MAGNN: Metapath Aggregated Graph Neural Network for Heterogeneous Graph Embedding

872 Citations2020
Xinyu Fu, Jiani Zhang, Ziqiao Meng

This work proposes a new model named Metapath Aggregated Graph Neural Network (MAGNN), which achieves more accurate prediction results than state-of-the-art baselines and employs three major components, i.e., the node content transformation to encapsulate input node attributes, the intra-metapath aggregation to incorporate intermediate semantic nodes, and the inter-metal aggregation to combine messages from multiple metapaths.

Abstract

A large number of real-world graphs or networks are inherently heterogeneous, involving a diversity of node types and relation types. Heterogeneous graph embedding is to embed rich structural and semantic information of a heterogeneous graph into low-dimensional node representations.

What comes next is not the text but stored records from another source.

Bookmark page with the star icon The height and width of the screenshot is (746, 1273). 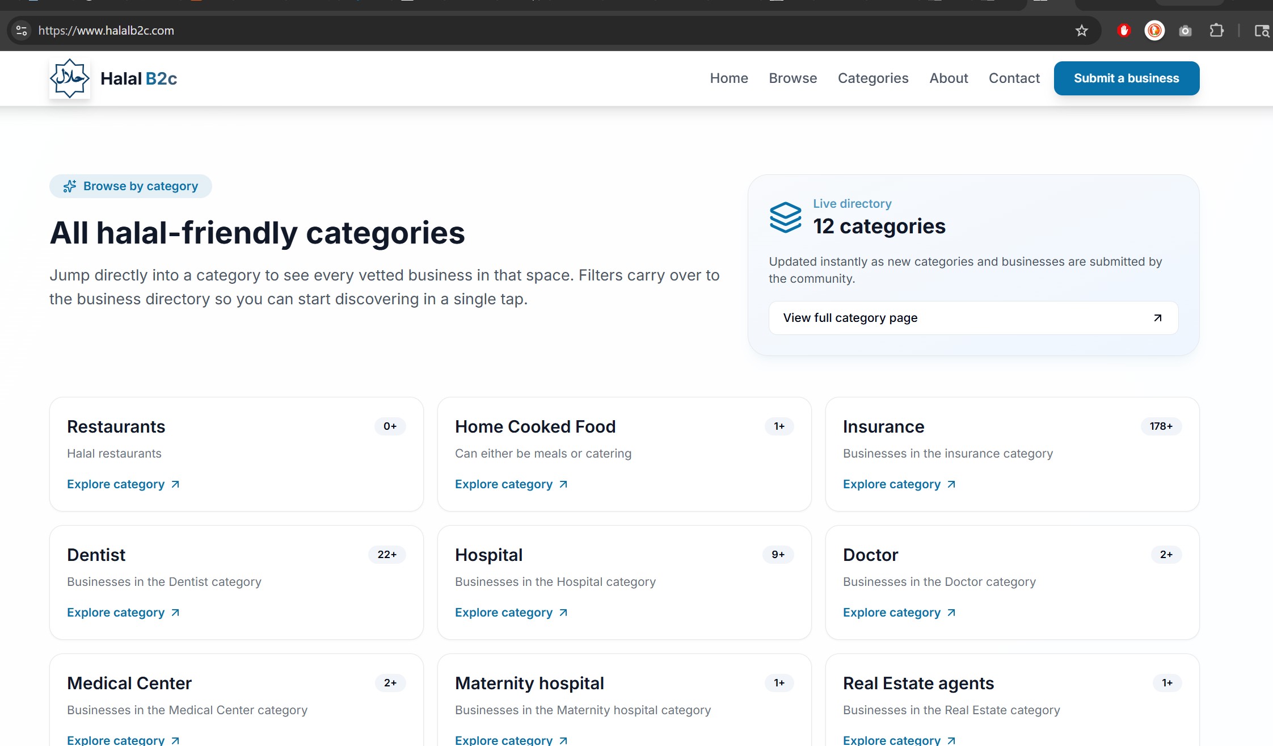1081,31
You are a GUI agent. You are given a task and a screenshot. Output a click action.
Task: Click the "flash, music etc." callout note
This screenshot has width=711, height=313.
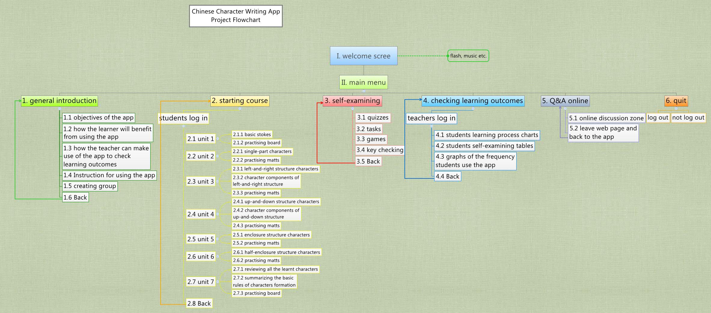(x=468, y=56)
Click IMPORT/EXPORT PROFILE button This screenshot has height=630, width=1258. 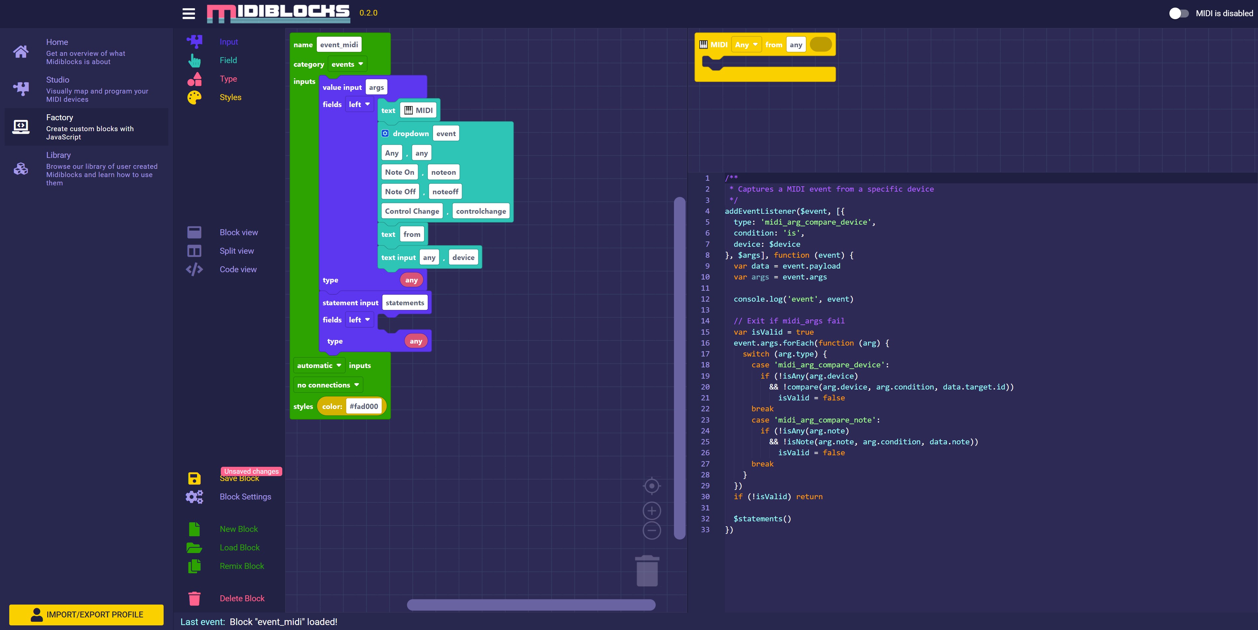coord(86,614)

Existing models usually define multiple metapaths in a heterogeneous graph to capture the composite relations and guide neighbor selection. However, these models either omit node content features, discard intermediate nodes along the metapath, or only consider one metapath. To address these three limitations, we propose a new model named Metapath Aggregated Graph Neural Network (MAGNN) to boost the final performance. Specifically, MAGNN employs three major components, i.e., the node content transformation to encapsulate input node attributes, the intra-metapath aggregation to incorporate intermediate semantic nodes, and the inter-metapath aggregation to combine messages from multiple metapaths. Extensive experiments on three real-world heterogeneous graph datasets for node classification, node clustering, and link prediction show that MAGNN achieves more accurate prediction results than state-of-the-art baselines.